Thursday, Jun. 18, 2009

*10 Days in Tehran: What I Saw At the Iranian Revolution*

By Joe Klein
Time Magazine

A few days before the Iranian election, President Mahmoud Ahmadinejad
held a big rally at the Mosallah Mosque — said to be the world's
largest, if it is ever completed — in central Tehran. It was not very
well organized. About 20,000 supporters of the President were inside the
building, being entertained by a series of TV stars, athletes and
religious singers. Many thousands more swirled outside. Inside, a TV
host led the crowd in chanting "Death to Israel." "Squeeze your teeth
and yell from the bottom of your heart," he implored. Later, the host
said he had once asked Iran's President where he got the energy to
travel to all the provinces. "My heart is powered by nuclear fuel,"
Ahmadinejad replied. The place was hot, and packed, and people were
fainting. After several hours, the host announced that the President
would not be speaking: he had gotten caught up in the crowds outside the
mosque. And so Nahid Siamdoust, TIME's Tehran reporter, and I began a
three-hour journey to get back to my hotel, which was only a few miles
away. (Photos: Iran's Elections and Their Turbulent Aftermath.)

We walked at first, then found a cab. But central Tehran had become an
implacable traffic jam — and a gridlocked political debate. The
Ahmadinejad supporters, many on motor scooters, skittered through the
lines of automobiles, most of which were decked out with signs
supporting the moderate challenger Mir-Hossein Mousavi. There was
good-natured banter between the two groups. "Chist, chist, chist," the
Ahmadinejad supporters chanted, referring to Mousavi's awkward, constant
use of that word — Farsi for "y'know" — during his debate with
Ahmadinejad. The Mousavi supporters chanted, "Ahmadi — bye, bye." After
about an hour, our cabdriver gave up, and Nahid and I set out on foot.

The streets were getting very crowded now — and there was a giddiness to
the scene. It was the sort of crowd that might gather after a football
victory. The Ahmadinejad supporters, dressed in the red, white and green
of the Iranian flag, seemed to be enjoying the freedom as much as the
more flamboyant Mousavi supporters, who were draped in green. At one
point, an Ahmadinejad supporter stuck his head out the window of his car
and sang a lullaby, "Mousavi — lai, lai," in response to the students
chanting "Ahmadi — bye, bye." The students laughed. It was as if someone
had opened a door and an entire country had spilled out. It was possible
to believe, for a moment, that these genial young people, from both
sides, might be creating a new, more open Iran for themselves.

And then, the door slammed shut again.

It has to be assumed that the Iranian presidential election was rigged,
but it is impossible to know how heavily the government's thumb rested
on the scales. It is entirely possible that Ahmadinejad would have won
anyway, but narrowly, perhaps with less than 50% of the vote, setting up
a runoff election he might have lost as the other candidates united
against him.
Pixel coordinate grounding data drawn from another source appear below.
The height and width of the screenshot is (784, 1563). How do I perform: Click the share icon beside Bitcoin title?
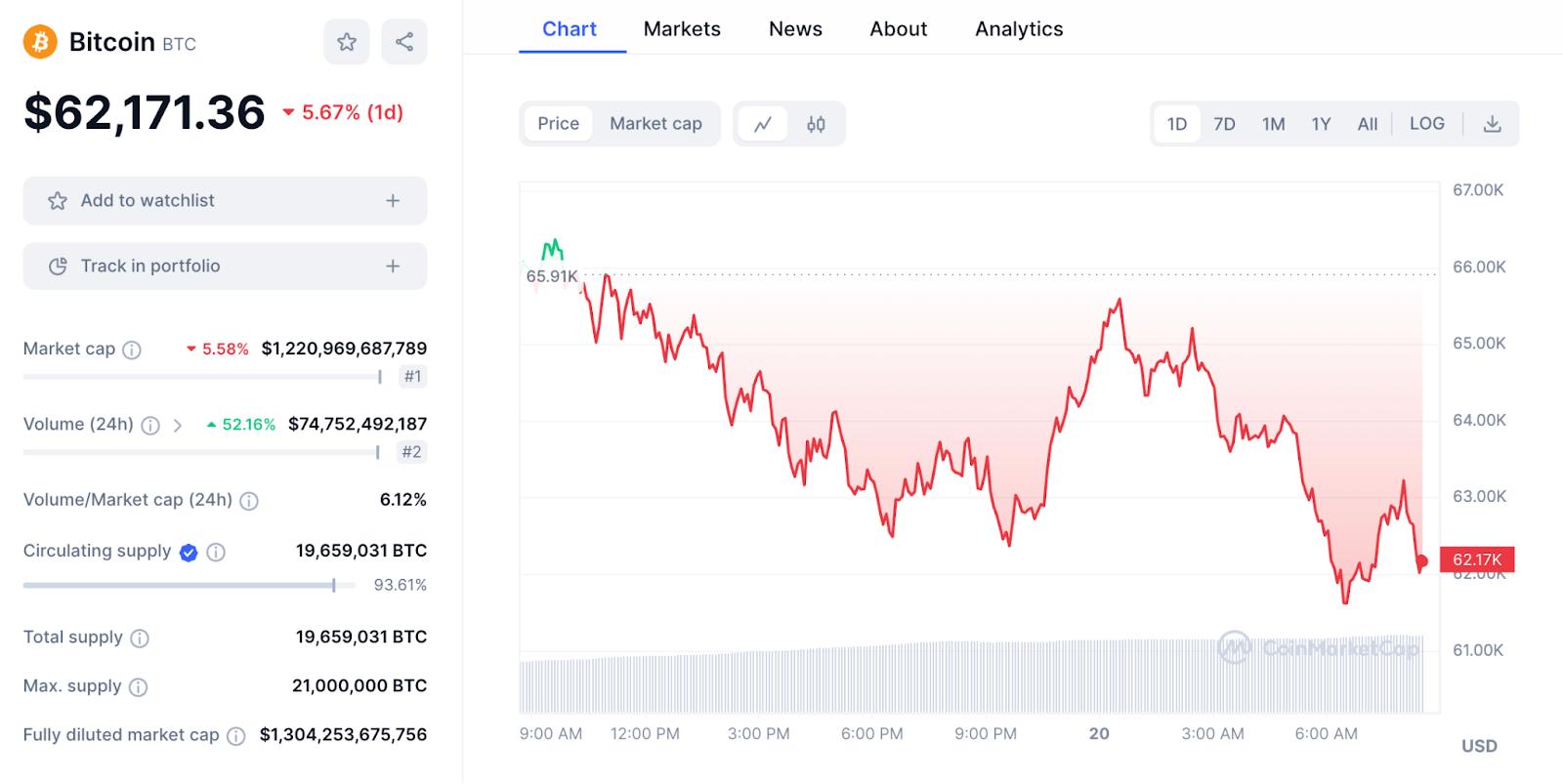tap(404, 42)
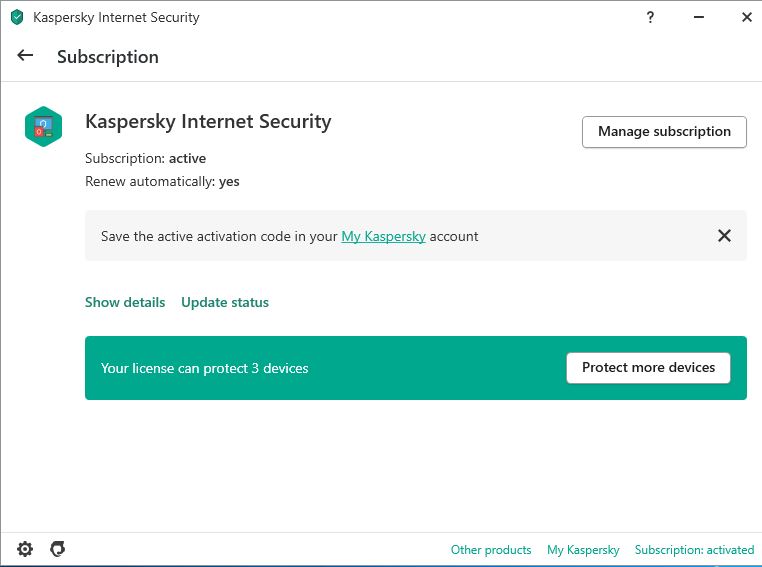Go back using the arrow icon
Image resolution: width=762 pixels, height=567 pixels.
pos(25,56)
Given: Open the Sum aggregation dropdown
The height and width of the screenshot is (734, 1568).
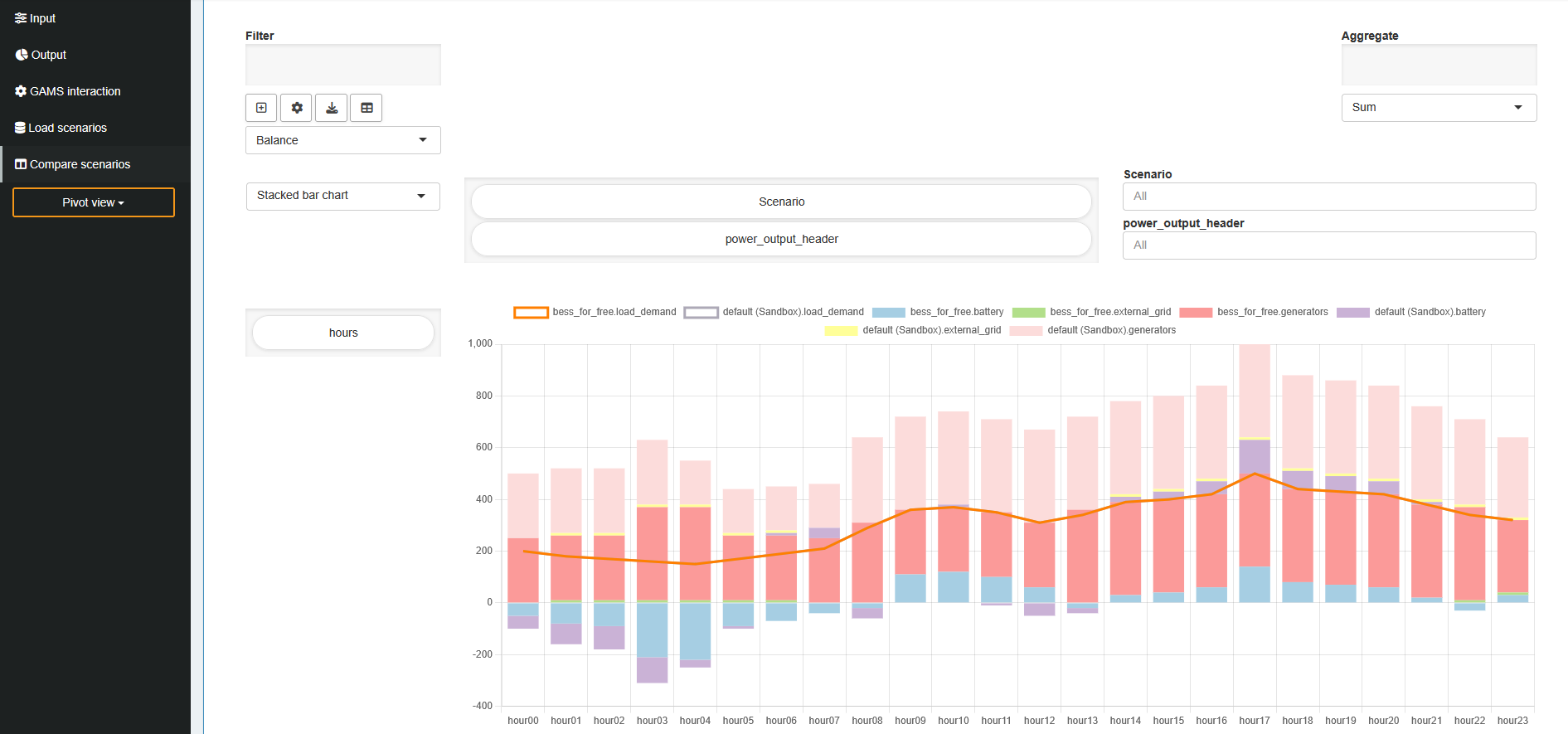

It is possible that his government, perhaps acting in
concert with Supreme Leader Ayatullah Ali Khamenei, decided to take no
chances. (Read "The Man Who Could Beat Ahmadinejad: Mousavi Talks to TIME")

But even if the election campaign, in the end, proves meaningless, it
provided a rare look at the divisions in Iranian society, and not just
between the working-class Ahmadinejad supporters and the wealthier,
better-educated backers of Mousavi. It also put the internal rivalries
at the highest levels of the Iranian government on public display for
the first time, and in the most embarrassing fashion.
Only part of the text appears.